→ **What to do**:
Extract from the entries below, exactly as given, only the lines from the line containing "This screenshot has height=540, width=809." to the line containing "Given: Click the Gaming Xbox icon", both lines included.

→ **Records**:
□ □ □ □ □
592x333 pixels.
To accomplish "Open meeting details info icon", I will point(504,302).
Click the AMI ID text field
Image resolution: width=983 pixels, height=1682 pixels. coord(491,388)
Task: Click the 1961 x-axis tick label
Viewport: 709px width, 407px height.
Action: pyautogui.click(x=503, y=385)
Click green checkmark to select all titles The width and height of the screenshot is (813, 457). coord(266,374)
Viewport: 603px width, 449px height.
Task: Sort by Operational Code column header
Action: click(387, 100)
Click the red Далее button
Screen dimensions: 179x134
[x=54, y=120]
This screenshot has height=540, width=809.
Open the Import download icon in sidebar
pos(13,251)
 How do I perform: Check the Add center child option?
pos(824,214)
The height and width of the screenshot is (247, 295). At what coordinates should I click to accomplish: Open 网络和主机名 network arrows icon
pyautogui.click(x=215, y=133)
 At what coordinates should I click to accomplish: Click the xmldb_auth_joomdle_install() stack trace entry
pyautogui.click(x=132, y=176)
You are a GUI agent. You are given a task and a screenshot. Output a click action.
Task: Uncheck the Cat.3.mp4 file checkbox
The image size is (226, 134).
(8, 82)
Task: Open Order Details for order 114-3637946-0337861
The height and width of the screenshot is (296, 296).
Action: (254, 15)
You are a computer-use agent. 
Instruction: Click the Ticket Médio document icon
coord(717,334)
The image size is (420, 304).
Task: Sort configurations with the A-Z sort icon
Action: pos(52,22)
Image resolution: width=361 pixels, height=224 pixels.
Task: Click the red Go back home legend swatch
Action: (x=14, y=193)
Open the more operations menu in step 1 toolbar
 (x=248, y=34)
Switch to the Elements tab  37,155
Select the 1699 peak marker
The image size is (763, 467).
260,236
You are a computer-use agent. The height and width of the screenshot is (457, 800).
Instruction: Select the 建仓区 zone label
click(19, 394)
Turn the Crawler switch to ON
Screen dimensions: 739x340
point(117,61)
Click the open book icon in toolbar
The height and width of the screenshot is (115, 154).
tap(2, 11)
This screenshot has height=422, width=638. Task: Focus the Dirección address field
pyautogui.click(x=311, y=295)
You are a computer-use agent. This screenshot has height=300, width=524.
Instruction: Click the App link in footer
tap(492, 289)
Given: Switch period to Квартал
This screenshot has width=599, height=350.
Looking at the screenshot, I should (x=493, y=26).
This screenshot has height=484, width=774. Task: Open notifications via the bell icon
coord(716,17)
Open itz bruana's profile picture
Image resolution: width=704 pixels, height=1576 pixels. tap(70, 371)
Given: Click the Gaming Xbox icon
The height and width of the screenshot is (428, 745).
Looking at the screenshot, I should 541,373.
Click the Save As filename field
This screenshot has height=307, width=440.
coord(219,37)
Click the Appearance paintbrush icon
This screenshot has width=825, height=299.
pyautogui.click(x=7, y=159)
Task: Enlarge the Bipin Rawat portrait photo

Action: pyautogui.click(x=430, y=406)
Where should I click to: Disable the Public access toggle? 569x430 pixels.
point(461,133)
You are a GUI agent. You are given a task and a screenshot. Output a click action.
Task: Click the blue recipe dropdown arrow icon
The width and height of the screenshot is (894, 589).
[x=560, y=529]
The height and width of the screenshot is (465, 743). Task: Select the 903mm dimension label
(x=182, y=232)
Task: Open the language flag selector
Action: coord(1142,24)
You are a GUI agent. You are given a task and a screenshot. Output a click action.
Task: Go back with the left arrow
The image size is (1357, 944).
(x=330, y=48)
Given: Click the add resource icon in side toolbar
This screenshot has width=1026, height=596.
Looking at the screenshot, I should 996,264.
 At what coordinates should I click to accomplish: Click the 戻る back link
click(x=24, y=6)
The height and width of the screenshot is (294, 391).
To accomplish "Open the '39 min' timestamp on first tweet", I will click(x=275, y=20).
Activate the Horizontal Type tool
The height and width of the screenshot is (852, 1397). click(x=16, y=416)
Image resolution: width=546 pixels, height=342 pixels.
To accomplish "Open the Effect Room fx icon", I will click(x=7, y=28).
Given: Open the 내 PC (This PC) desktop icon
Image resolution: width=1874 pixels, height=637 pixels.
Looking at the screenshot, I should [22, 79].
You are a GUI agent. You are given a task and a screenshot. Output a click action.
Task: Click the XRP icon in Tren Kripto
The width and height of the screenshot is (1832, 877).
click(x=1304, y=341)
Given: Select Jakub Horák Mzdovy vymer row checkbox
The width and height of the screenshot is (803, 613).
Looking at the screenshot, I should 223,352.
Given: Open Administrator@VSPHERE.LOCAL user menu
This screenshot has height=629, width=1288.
□ □ □ □ □
→ **Solution for this exercise**:
This screenshot has height=540, width=809.
Open the Import download icon in sidebar
pos(13,251)
 How do I perform: Check the Add center child option?
pos(824,214)
The height and width of the screenshot is (247, 295). At what coordinates should I click to accomplish: Open 网络和主机名 network arrows icon
pyautogui.click(x=215, y=133)
 At what coordinates should I click to accomplish: Click the xmldb_auth_joomdle_install() stack trace entry
pyautogui.click(x=132, y=176)
You are a GUI agent. You are given a task and a screenshot. Output a click action.
Task: Uncheck the Cat.3.mp4 file checkbox
The image size is (226, 134).
(8, 82)
Task: Open Order Details for order 114-3637946-0337861
The height and width of the screenshot is (296, 296).
Action: (254, 15)
You are a computer-use agent. 
Instruction: Click the Ticket Médio document icon
coord(717,334)
The image size is (420, 304).
Task: Sort configurations with the A-Z sort icon
Action: pos(52,22)
Image resolution: width=361 pixels, height=224 pixels.
Task: Click the red Go back home legend swatch
Action: (x=14, y=193)
Open the more operations menu in step 1 toolbar
 (x=248, y=34)
Switch to the Elements tab  37,155
Select the 1699 peak marker
The image size is (763, 467).
260,236
You are a computer-use agent. The height and width of the screenshot is (457, 800).
Instruction: Select the 建仓区 zone label
click(19, 394)
Turn the Crawler switch to ON
Screen dimensions: 739x340
point(117,61)
Click the open book icon in toolbar
The height and width of the screenshot is (115, 154).
tap(2, 11)
This screenshot has height=422, width=638. Task: Focus the Dirección address field
pyautogui.click(x=311, y=295)
You are a computer-use agent. This screenshot has height=300, width=524.
Instruction: Click the App link in footer
tap(492, 289)
Given: Switch period to Квартал
This screenshot has width=599, height=350.
Looking at the screenshot, I should (x=493, y=26).
This screenshot has height=484, width=774. Task: Open notifications via the bell icon
coord(716,17)
Open itz bruana's profile picture
Image resolution: width=704 pixels, height=1576 pixels. tap(70, 371)
Given: Click the Gaming Xbox icon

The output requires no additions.